Я лениво уничтожала конфеты и, улыбаясь самой себе, размышляла о том, что Лоэнгрин вернулся и все будет хорошо, как вдруг услышала странный нечеловеческий крик.
Я обернулась. Лоэнгрин стоял в дверях, качаясь как пьяный. Его колени подогнулись и, падая передо мной, он простонал:
– Дети… дети… погибли!
Помню, что на меня нашло странное спокойствие, и только в горле жгло так, точно я проглотила горящий уголь. Я не понимала. Я нежно с ним разговаривала, старалась его успокоить, уверяла, что это неправда.
Затем вошли другие люди, и все же я не могла постичь случившегося. Пришел человек с черной бородой. Мне сказали, что это доктор. «Это неправда, – заявил он, – я их спасу».
Я ему поверила и хотела с ним пойти к детям, но меня удержали, и только теперь я знаю почему – скрывали, что нет надежды. Боялись, что удар сведет меня с ума, но я была в неестественно приподнятом состоянии. Хотя все вокруг меня плакали, глаза мои оставались сухими, и мне хотелось всех утешать. Оглядываясь на прошлое, я не могу понять моего тогдашнего состояния духа. Было ли это ясновидением, и я понимала, что смерти нет и что эти две холодные восковые фигурки не мои дети, а только их внешние оболочки; что их души живут в сиянии и будут вечно жить?

Задания:
[A] Ответьте по отрывку о гибели детей на вопросы:
(i) Чем была занята рассказчица, когда услышала крик?
(ii) Какая внешняя черта названа у человека, которого представили как доктора?
(iii) Что пообещал этот доктор?
[B] Перечислите все действия, которыми рассказчица в отрывке о гибели детей пыталась успокоить Лоэнгрина.
[C] Продолжите отрывок о гибели детей после его последней фразы.
Приведённые далее данные никак не связаны с этим отрывком.

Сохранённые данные
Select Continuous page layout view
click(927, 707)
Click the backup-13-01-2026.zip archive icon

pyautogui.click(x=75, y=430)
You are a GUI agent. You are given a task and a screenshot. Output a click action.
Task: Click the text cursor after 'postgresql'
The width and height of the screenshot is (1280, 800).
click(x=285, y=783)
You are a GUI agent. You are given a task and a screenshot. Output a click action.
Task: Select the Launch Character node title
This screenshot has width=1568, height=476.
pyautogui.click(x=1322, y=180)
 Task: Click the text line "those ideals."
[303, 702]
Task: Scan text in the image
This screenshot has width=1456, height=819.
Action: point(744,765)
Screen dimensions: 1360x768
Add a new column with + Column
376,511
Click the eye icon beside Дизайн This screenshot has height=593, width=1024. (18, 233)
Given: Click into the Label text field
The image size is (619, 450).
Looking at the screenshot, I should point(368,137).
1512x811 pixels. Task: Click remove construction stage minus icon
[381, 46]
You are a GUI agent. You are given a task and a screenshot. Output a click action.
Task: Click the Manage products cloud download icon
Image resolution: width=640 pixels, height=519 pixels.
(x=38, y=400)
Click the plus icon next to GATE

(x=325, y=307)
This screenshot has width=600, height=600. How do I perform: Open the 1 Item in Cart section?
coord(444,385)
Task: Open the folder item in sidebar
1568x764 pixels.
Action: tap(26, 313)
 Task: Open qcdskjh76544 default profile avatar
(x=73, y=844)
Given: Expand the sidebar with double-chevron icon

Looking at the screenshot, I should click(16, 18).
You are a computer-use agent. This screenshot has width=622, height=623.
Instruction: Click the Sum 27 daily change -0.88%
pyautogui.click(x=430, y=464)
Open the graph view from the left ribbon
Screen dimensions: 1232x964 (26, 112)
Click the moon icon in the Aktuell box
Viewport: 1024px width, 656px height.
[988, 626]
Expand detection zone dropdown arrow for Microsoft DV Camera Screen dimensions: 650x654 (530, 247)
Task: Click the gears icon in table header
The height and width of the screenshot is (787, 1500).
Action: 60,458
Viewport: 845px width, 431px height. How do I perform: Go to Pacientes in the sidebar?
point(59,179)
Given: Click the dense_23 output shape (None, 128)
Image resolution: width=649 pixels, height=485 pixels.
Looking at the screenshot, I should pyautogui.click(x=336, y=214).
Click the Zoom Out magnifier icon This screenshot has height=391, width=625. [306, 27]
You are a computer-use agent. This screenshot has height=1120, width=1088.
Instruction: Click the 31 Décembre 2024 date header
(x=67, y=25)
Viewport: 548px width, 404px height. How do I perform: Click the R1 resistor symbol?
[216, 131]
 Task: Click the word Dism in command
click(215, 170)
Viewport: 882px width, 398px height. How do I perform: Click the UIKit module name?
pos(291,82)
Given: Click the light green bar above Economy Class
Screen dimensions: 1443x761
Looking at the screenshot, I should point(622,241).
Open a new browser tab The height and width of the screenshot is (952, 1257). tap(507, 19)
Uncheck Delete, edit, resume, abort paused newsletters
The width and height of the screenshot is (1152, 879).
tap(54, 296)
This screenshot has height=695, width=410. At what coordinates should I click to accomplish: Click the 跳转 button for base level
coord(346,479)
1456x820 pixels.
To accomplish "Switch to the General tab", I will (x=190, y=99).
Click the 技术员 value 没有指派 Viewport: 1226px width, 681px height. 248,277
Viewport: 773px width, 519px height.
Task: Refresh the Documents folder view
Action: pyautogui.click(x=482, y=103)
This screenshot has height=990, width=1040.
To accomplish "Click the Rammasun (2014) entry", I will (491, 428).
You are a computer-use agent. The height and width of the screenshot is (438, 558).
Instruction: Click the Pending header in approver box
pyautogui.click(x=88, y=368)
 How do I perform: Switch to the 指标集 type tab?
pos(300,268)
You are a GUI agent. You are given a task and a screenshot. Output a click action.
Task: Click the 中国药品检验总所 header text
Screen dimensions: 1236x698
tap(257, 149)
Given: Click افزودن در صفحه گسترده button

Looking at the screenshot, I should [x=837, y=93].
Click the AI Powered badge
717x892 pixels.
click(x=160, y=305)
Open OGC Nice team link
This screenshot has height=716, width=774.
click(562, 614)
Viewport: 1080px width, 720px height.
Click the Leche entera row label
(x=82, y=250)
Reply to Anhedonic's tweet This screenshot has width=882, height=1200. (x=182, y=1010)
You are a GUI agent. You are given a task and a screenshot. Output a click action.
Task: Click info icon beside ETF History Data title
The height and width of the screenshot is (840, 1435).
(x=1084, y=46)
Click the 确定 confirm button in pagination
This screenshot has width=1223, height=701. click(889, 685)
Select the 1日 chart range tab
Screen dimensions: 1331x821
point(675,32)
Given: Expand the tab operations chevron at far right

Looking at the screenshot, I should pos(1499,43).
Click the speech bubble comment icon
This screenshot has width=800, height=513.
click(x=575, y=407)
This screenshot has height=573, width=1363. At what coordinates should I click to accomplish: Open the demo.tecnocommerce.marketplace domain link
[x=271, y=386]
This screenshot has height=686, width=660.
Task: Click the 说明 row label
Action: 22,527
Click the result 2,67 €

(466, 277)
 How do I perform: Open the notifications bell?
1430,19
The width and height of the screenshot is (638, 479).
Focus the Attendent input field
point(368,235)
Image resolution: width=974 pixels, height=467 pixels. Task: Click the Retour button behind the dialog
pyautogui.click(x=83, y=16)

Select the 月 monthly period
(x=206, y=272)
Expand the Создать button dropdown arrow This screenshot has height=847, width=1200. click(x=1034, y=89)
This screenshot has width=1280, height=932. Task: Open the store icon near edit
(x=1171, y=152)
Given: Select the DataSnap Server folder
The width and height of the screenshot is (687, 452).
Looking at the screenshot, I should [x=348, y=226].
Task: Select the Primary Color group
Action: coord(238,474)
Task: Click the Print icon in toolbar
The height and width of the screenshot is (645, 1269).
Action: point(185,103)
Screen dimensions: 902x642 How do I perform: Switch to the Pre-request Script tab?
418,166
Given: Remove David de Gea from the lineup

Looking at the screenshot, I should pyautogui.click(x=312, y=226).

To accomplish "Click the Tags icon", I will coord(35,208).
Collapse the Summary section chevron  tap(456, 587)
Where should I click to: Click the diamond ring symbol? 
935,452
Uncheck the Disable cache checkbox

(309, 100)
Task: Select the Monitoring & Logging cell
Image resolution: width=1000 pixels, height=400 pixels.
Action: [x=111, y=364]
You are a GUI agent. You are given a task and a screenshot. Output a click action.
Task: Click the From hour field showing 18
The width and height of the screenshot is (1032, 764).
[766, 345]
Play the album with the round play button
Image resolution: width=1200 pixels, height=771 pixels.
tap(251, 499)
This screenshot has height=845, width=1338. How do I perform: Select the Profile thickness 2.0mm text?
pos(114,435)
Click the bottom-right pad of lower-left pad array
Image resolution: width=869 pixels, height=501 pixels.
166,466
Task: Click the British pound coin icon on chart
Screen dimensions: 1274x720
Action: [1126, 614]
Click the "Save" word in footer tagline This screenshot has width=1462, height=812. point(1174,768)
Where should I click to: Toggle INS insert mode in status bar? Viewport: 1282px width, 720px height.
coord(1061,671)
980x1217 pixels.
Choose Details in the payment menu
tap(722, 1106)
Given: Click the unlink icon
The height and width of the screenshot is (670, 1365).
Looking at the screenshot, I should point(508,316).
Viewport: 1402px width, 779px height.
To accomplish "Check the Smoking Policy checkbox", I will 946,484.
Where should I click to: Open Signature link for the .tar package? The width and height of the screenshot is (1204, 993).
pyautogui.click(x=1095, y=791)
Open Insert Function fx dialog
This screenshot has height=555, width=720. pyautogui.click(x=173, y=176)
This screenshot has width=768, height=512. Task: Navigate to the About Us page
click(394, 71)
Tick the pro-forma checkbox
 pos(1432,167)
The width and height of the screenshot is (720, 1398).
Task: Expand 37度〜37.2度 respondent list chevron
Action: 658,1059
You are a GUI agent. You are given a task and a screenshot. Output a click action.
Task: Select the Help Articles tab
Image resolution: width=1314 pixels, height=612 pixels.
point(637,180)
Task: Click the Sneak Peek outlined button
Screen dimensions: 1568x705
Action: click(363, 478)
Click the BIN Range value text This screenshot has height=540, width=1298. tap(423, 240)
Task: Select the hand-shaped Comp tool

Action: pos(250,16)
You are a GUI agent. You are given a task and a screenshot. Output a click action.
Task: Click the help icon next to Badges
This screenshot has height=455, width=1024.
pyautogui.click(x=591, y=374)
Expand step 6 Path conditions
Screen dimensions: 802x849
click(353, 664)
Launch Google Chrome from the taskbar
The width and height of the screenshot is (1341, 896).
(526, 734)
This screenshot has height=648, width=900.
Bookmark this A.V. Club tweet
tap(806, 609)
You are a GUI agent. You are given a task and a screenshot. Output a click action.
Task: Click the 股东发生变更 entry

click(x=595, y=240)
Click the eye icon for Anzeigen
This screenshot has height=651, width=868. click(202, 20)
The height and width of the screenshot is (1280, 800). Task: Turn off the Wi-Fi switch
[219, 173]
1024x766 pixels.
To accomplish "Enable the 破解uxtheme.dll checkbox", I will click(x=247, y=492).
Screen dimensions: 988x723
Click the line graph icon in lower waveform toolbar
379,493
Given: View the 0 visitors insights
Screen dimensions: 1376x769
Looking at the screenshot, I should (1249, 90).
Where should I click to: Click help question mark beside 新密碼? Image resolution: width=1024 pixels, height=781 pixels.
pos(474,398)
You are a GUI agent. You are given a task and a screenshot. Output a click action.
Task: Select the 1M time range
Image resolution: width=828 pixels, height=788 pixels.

Ответы:
[A]
(i) Она лениво ела конфеты и размышляла о том, что Лоэнгрин вернулся и все будет хорошо.
(ii) Черная борода.
(iii) Он пообещал спасти детей: «я их спасу».

[B] Нежно с ним разговаривала; старалась его успокоить; уверяла, что это неправда.

[C]
Только два раза – при рождении и смерти ребенка – мать слышит свой собственный крик как бы со стороны. И когда я взяла в свои руки эти холодные ручки, которые уже никогда больше не ответят на мое пожатие, я снова услышала свой крик – тот же крик, который я слышала при родах. Почему тот же, раз в одном случае этот крик высшей радости, а в другом крик тоски и горя? Не знаю, но знаю, что тот же. Не потому ли, что в этом мире существует только один крик, содержащий в себе радость, печаль, восторг, агонию – материнский крик созидания?
С раннего детства я всегда чувствовала глубокую антипатию ко всему, что так или иначе имело отношение к церкви или церковным догмам. Чтение произведений Ингерсоля и Дарвина, так же как и языческая философия еще усилили эту враждебность. Я – противница современных законов о браке и считаю современные похороны ужасными, безобразными и граничащими с варварством. Имев храбрость отказаться от брака и крещения детей, я и теперь воспротивилась шутовству, называемому христианскими похоронами. Мне хотелось одного – превратить этот ужасный случай в красоту. Горе было слишком велико для слез, и я не могла плакать. Толпы друзей приходили в слезах выразить соболезнование, толпы рыдающих людей стояли в саду и на улице, но слез у меня не было, и я только жаждала, чтобы эти люди в траурных одеждах нашли путь к красоте. Я не облеклась в траур – зачем менять платье? Я всегда считала ношение траура нелепым и ненужным. Августин, Елизавета и Раймонд угадали мои желания, наполнили ателье грудами цветов, и первое, что было воспринято моим сознанием, были звуки дивной жалобы из глюковского «Орфея» в исполнении оркестра Колонна.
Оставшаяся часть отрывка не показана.